About this exercise: Keep only those lines of the records that include the string "computer".

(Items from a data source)
=== Begin Enclosure ===

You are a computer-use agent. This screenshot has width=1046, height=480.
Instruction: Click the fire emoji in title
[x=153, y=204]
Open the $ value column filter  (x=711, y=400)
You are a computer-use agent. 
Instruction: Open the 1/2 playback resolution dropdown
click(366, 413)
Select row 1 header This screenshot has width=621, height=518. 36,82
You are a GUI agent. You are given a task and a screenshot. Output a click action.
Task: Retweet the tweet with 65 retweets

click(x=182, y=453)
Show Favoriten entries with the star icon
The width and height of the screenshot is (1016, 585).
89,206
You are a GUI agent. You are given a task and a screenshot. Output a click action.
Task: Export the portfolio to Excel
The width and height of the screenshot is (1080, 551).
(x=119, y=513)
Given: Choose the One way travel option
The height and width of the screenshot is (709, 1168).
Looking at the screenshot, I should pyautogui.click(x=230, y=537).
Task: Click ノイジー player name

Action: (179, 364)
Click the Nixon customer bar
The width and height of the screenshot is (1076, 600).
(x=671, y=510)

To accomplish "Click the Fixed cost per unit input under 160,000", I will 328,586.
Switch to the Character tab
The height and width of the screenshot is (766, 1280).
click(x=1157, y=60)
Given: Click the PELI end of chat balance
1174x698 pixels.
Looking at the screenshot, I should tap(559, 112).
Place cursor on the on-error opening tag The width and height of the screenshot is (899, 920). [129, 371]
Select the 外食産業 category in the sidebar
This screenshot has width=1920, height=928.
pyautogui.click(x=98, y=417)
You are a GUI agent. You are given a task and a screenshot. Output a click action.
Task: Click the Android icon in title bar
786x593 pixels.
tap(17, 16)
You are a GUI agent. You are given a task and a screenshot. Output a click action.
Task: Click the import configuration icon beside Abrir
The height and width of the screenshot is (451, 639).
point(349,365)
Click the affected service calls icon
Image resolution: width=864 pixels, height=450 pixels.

=== End Enclosure ===

Answer area:
You are a computer-use agent. This screenshot has width=1046, height=480.
You are a computer-use agent. 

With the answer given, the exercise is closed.